**EXERCISE INSTRUCTIONS**
Go through the lines below. Copy those with "will".

**INFORMATION SHOWN**
+++++
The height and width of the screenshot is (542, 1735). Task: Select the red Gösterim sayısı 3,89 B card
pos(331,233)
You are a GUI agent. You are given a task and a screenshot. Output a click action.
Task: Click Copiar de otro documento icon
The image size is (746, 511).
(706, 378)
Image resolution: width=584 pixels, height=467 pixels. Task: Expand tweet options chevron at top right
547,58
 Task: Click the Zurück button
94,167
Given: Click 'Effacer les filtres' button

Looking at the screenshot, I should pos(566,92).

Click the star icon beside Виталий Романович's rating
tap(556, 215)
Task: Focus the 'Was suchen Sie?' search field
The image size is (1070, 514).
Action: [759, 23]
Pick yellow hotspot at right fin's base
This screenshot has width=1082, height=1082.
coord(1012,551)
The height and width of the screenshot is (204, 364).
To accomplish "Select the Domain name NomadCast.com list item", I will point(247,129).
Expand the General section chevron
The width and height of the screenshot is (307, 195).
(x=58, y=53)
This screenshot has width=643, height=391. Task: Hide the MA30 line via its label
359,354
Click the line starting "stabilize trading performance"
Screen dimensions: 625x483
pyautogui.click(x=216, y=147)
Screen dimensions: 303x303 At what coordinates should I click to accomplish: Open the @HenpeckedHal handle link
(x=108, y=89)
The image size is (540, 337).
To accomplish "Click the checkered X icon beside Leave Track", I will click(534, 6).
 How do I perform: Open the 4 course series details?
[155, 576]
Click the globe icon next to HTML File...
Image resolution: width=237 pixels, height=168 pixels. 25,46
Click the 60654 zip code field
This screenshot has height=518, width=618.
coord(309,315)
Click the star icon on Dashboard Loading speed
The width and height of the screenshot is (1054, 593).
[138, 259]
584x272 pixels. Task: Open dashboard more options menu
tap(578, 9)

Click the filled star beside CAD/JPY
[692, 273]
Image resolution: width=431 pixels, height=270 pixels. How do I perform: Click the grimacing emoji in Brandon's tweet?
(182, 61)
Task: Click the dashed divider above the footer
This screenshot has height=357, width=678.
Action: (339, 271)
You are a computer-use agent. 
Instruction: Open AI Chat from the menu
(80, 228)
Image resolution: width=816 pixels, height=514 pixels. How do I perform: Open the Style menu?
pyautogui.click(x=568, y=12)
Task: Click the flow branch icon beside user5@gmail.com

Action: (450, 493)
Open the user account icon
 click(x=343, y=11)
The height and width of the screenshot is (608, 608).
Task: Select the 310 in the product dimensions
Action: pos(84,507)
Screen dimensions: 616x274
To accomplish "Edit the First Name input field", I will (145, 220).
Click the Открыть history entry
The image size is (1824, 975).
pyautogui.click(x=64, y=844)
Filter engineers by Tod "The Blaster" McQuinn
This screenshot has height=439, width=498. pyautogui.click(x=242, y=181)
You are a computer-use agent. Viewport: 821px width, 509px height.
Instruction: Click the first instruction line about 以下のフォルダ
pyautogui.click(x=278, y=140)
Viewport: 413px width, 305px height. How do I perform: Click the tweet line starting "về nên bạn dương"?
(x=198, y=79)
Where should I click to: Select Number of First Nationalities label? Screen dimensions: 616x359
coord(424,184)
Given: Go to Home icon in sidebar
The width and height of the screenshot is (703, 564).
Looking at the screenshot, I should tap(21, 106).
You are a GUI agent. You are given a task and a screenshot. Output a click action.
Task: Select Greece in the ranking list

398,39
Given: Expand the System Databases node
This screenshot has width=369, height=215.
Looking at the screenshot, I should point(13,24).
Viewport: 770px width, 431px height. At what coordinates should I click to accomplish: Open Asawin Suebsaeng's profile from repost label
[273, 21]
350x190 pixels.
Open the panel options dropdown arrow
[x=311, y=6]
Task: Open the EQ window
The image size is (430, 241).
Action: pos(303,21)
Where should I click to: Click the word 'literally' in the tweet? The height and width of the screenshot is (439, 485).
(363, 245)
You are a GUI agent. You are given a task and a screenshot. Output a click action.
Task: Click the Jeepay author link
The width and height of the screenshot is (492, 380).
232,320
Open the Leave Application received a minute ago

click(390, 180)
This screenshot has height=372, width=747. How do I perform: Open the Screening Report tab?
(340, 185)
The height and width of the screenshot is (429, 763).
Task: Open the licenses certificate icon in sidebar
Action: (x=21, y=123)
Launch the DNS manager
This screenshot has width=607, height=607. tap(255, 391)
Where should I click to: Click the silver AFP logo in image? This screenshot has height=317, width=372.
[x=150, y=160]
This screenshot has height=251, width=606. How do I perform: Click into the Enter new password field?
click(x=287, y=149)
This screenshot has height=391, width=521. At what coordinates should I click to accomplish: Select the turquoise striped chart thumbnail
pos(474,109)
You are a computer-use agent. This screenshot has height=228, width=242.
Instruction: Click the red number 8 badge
+++++
**SOLVED EXERCISE**
To accomplish "Select the Domain name NomadCast.com list item", I will point(247,129).
To accomplish "Click the checkered X icon beside Leave Track", I will click(534, 6).
To accomplish "Edit the First Name input field", I will (145, 220).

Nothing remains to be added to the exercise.